Pixel coordinate grounding data
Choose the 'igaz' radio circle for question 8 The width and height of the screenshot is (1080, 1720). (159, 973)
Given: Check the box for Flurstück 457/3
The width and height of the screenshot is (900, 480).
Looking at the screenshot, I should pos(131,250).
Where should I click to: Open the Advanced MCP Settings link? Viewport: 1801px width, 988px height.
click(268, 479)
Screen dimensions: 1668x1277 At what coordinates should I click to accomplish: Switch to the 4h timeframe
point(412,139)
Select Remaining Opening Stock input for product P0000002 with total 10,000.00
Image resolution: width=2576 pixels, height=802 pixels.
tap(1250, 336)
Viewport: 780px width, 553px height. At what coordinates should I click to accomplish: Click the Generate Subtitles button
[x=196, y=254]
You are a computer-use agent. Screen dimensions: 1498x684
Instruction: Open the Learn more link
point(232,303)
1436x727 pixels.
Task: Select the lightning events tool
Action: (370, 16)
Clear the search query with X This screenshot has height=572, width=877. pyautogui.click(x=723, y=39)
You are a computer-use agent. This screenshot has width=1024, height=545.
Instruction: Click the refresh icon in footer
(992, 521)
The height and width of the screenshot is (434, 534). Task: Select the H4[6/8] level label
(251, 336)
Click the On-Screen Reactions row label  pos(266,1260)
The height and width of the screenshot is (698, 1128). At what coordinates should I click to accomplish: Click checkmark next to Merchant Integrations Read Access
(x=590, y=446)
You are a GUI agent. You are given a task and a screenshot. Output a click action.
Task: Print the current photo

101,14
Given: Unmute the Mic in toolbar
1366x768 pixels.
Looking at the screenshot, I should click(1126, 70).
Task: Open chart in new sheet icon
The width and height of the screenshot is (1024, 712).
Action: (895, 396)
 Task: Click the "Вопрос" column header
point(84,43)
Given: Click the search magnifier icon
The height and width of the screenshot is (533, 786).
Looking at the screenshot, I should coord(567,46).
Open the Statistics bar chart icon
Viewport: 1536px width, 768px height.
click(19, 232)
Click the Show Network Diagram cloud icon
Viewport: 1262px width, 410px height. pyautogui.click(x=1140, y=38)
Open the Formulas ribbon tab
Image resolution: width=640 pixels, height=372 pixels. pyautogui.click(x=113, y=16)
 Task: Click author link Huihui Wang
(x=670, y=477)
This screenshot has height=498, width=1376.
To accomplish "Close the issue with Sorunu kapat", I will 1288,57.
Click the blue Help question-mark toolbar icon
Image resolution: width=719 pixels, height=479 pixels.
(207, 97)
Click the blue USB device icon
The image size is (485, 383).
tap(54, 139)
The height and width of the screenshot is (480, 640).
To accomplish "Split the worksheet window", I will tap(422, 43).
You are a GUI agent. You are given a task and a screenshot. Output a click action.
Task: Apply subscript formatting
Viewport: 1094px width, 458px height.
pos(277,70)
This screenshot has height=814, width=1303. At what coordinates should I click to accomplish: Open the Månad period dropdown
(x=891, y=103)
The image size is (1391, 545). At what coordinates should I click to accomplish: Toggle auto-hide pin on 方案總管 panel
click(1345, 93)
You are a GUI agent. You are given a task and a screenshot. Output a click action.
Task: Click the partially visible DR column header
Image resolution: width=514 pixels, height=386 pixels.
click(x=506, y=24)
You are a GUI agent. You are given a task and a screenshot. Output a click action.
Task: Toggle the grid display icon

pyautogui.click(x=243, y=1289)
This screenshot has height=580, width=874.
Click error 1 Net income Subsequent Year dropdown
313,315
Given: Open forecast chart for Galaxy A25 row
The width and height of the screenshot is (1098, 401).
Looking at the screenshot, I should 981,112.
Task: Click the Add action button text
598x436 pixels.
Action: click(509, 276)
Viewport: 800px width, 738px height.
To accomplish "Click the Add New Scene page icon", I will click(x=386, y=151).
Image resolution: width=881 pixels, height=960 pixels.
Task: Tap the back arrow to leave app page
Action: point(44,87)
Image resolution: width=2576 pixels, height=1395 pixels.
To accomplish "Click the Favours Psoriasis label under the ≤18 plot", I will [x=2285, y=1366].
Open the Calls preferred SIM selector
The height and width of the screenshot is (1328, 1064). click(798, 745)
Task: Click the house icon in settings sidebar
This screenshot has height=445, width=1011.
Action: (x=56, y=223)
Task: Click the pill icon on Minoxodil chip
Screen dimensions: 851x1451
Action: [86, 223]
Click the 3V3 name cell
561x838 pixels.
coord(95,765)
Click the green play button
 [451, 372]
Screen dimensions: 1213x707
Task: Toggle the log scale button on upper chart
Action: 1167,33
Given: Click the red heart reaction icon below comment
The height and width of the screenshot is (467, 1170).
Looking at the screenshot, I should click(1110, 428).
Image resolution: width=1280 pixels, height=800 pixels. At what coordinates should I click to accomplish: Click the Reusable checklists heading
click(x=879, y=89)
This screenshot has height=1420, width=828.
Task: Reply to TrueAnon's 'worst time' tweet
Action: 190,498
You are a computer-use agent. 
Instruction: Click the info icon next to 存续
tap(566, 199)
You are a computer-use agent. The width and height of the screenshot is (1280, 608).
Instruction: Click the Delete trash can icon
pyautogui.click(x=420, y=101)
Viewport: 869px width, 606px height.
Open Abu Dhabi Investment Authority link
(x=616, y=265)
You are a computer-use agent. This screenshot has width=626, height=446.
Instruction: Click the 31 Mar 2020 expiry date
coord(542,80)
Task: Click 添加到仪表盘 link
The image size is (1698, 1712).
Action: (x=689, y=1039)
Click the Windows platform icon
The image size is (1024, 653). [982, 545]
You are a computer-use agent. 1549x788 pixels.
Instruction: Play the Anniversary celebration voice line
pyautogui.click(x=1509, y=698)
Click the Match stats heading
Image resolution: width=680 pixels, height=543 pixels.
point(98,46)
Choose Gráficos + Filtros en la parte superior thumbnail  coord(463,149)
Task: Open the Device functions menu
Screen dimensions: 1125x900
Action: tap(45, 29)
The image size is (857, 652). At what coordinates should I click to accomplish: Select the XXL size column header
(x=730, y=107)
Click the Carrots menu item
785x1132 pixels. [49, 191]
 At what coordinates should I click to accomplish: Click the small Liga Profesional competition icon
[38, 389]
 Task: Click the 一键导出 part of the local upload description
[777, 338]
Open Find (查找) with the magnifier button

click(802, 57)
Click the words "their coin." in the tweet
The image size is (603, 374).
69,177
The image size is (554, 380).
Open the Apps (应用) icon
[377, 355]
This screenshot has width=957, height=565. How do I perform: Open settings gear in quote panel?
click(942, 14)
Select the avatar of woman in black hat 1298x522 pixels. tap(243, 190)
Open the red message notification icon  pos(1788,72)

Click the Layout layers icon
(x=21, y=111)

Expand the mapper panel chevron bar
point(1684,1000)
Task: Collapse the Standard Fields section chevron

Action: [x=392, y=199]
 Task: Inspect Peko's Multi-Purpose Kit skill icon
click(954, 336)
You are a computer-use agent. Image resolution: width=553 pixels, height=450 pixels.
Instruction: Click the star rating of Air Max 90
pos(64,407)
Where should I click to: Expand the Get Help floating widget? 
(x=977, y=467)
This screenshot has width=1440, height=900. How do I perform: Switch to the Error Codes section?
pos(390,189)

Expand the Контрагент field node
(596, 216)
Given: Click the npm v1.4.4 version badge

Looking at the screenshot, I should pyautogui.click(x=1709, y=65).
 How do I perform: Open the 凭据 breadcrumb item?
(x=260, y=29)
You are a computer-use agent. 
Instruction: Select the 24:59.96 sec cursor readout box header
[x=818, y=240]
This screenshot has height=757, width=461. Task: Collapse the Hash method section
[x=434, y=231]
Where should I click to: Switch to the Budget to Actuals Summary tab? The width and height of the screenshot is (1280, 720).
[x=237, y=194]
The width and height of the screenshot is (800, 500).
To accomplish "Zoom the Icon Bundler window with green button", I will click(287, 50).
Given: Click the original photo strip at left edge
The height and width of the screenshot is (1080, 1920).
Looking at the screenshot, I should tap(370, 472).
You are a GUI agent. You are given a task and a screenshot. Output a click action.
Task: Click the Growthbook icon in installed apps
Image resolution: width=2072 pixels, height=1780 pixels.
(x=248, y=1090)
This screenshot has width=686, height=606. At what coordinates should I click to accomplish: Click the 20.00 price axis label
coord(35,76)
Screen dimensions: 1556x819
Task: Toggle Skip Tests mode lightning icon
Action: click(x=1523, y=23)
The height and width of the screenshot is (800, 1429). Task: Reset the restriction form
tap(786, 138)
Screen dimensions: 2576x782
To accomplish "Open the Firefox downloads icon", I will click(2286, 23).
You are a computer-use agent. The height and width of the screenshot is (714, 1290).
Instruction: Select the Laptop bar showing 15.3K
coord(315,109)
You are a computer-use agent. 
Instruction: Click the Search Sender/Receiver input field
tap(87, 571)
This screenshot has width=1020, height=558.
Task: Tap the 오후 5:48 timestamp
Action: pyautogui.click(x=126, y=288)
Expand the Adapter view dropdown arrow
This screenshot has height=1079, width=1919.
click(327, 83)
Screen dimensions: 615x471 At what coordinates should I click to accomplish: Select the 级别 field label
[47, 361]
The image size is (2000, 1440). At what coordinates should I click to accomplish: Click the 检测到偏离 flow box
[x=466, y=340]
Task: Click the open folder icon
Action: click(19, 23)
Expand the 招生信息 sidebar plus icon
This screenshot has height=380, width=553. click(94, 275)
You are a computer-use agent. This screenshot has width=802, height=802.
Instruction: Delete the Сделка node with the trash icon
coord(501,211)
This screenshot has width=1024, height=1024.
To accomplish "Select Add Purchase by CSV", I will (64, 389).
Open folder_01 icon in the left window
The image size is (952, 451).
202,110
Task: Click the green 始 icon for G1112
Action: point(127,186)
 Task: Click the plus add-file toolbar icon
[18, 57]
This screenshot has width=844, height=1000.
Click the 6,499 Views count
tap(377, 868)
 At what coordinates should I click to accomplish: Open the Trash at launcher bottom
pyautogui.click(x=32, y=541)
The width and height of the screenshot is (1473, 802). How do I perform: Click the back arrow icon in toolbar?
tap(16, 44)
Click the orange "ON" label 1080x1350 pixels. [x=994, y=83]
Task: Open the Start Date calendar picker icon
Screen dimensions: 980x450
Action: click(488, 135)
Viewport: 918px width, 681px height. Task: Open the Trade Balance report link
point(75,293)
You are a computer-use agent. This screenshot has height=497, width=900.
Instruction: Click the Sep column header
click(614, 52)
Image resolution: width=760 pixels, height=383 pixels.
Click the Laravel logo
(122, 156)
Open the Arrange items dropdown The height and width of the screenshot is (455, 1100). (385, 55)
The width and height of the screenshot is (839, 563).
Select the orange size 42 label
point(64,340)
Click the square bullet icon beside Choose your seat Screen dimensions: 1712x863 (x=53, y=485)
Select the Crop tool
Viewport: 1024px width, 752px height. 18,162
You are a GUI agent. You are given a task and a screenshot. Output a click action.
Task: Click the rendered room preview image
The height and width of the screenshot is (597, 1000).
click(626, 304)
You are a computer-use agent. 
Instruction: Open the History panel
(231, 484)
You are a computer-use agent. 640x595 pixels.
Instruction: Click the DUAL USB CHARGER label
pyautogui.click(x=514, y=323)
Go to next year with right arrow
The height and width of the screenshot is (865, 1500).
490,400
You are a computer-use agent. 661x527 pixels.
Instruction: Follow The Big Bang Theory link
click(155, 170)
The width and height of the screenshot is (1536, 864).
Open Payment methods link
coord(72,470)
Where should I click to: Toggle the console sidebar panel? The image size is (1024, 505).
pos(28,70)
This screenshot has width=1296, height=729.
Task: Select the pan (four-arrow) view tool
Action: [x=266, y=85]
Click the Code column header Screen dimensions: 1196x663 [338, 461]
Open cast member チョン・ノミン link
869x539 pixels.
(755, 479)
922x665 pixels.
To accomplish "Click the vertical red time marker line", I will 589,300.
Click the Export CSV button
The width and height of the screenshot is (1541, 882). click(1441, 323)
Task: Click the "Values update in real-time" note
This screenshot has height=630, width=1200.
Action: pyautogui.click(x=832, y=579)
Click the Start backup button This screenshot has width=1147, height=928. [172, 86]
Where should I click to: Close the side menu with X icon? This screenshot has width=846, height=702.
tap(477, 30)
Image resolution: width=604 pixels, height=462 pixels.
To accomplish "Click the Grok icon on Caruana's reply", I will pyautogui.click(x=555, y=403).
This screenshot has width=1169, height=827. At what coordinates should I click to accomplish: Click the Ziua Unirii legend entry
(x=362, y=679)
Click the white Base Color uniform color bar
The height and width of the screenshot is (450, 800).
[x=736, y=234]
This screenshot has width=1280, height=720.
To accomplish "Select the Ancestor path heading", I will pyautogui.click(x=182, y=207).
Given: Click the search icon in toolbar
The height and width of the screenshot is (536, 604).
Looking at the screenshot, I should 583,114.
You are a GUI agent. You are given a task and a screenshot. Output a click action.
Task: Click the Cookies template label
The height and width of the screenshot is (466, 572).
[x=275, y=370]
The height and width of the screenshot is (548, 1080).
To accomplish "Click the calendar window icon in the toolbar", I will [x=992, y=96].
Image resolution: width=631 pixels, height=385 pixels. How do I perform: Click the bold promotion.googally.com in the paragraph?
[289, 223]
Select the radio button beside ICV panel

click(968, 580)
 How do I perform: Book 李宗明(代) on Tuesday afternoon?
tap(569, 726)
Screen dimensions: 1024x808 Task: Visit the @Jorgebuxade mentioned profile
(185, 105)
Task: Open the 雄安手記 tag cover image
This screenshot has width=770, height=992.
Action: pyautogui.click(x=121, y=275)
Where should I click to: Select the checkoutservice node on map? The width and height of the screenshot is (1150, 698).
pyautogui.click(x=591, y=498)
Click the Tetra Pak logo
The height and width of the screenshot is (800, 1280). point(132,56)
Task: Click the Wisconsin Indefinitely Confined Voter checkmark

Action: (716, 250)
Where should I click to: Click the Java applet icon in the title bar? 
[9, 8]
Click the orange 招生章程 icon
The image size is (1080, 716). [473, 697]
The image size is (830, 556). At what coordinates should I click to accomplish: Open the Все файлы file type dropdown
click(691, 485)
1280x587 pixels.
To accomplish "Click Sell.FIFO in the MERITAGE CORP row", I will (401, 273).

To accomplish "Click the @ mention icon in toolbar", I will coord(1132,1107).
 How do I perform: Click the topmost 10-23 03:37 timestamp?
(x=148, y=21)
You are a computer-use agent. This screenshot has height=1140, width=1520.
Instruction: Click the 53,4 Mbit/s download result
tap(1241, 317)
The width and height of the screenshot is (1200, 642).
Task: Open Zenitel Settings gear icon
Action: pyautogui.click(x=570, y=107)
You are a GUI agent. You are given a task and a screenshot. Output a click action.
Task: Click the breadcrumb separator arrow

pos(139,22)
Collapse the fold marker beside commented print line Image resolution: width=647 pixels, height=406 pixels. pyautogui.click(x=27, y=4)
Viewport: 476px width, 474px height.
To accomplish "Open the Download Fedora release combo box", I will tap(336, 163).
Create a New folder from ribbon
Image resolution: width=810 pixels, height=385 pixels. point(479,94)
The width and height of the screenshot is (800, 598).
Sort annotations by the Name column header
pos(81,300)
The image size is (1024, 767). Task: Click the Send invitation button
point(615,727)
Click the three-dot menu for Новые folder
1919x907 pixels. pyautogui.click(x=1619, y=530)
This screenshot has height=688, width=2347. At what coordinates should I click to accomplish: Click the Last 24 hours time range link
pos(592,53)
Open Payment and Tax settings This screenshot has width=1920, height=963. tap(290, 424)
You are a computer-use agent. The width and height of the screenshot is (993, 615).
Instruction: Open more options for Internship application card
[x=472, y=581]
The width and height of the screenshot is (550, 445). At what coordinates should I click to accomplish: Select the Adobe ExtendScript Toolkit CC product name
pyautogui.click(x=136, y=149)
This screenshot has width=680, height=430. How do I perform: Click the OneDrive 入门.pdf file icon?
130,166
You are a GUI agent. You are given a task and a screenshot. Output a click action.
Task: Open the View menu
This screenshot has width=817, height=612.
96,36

> TRY IT:
From the entries above, return each line with the word "calendar" in it.

> WRITTEN ANSWER:
Task: Open the Start Date calendar picker icon
To accomplish "Click the calendar window icon in the toolbar", I will [x=992, y=96].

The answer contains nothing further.